Hope can take so many different forms and meanings and even change from hour to hour, but I believe it is one thing all cancer patients and their loved ones can agree they need. Hope won’t come easily for all of us. You more than likely will have your own way of dealing with your diagnosis and your own way of finding hope. For me it has been finding hope in moving forward.
I knew from the beginning for me to keep hope means to live my day to day life exactly like I was prior to having the word cancer in my life. Ok, so not exactly. Remembering all of things I had hoped to do prior to “D” day… Well those things, I do them all post “D” day without hesitation. Moving forward and living the life that I have always dreamed of helps me keep my hope. I choose happiness and I choose hope. I have found that when I choose to be happy I am also choosing to be hopeful. Yes, I have a terminal disease that will one day end my life. But we all have an appointment with death and I choose not to feel sorry for myself.

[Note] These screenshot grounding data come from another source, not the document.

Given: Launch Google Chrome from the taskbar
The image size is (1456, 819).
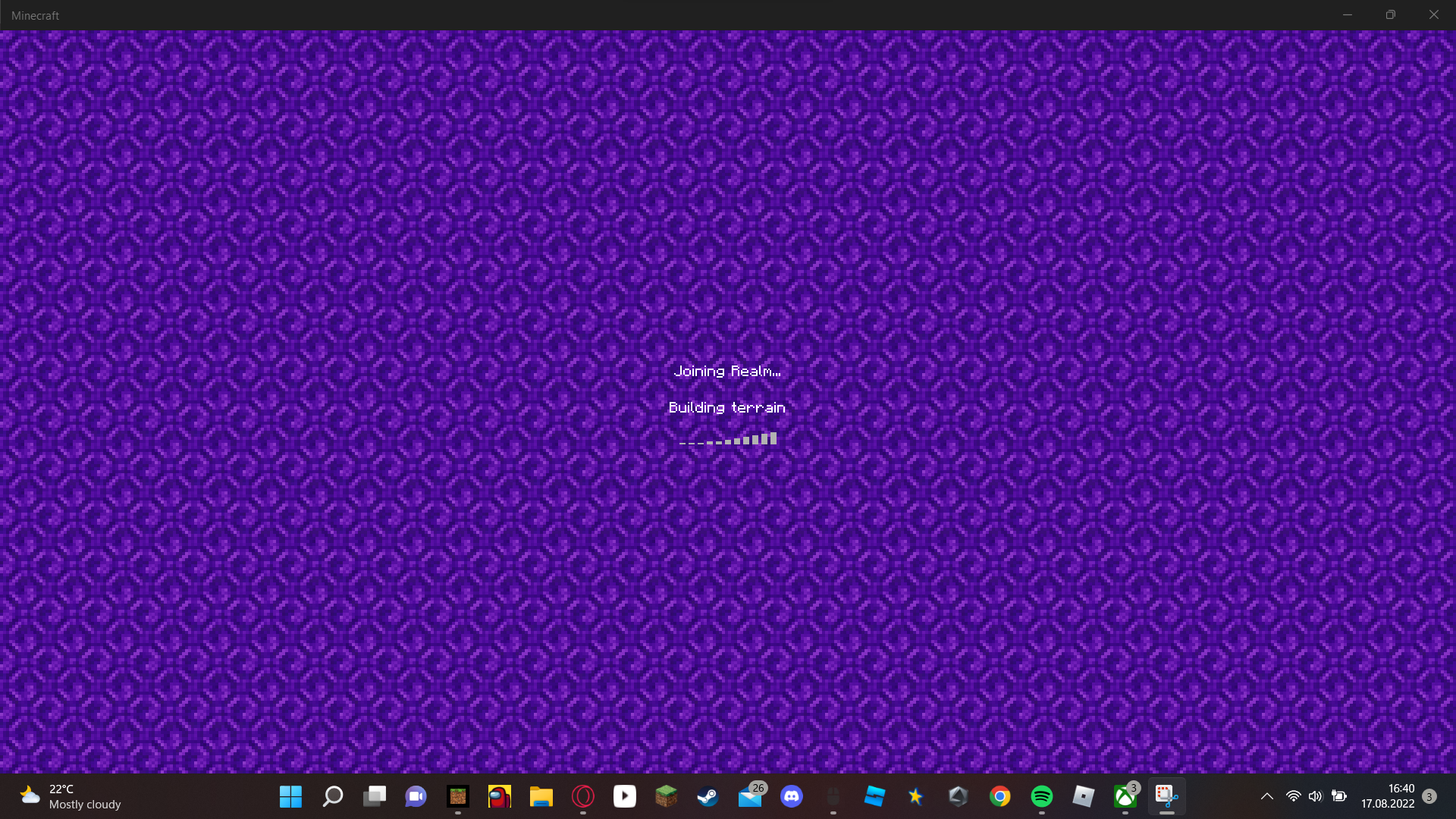Looking at the screenshot, I should point(999,796).
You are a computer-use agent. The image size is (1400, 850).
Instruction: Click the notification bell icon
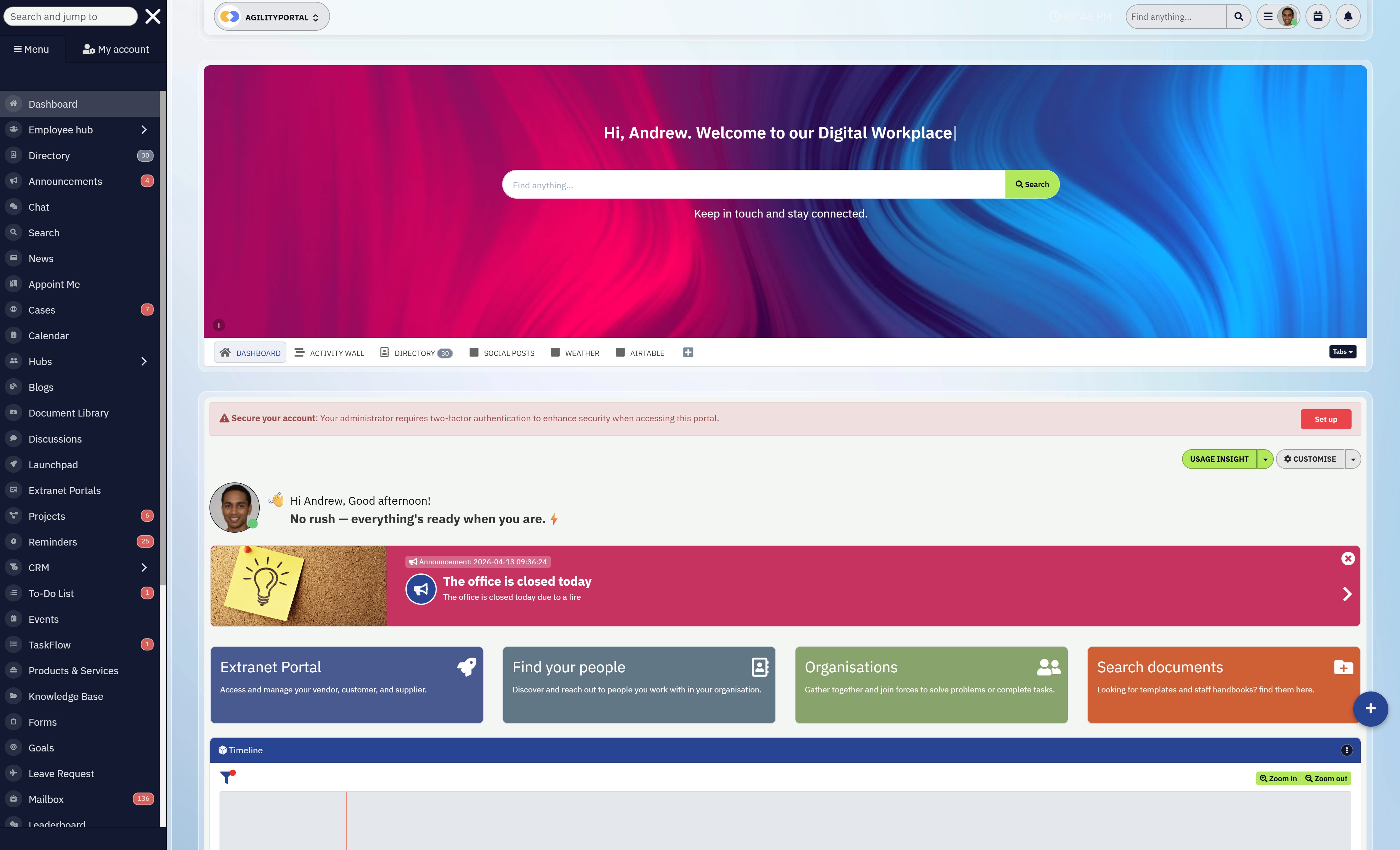pos(1348,16)
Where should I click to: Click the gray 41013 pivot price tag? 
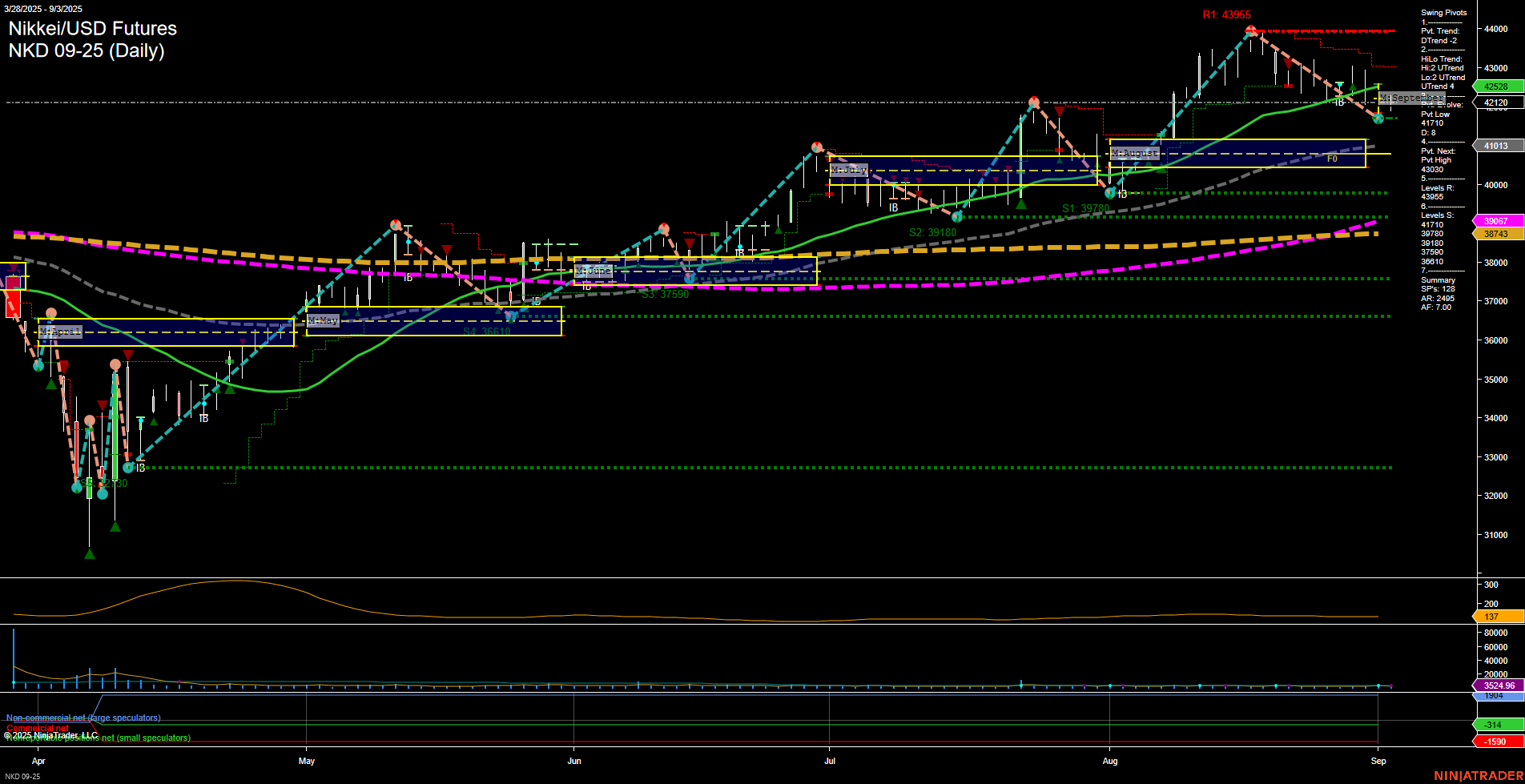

Thinking of all #cancer #warriors when the progression of the disease has taken its toll. The options of treatment have long past. What kind of hope do they find as they lay in hospice? Hope in no more pain? Hope of their families carrying on without the disease’s limitations no longer a part of their lives?
I am blessed to be doing well with my current treatment. I will have other treatment options when necessary. And in the meantime I am working on living my life to the fullest and working on keeping the hope for peace in my heart when my time comes.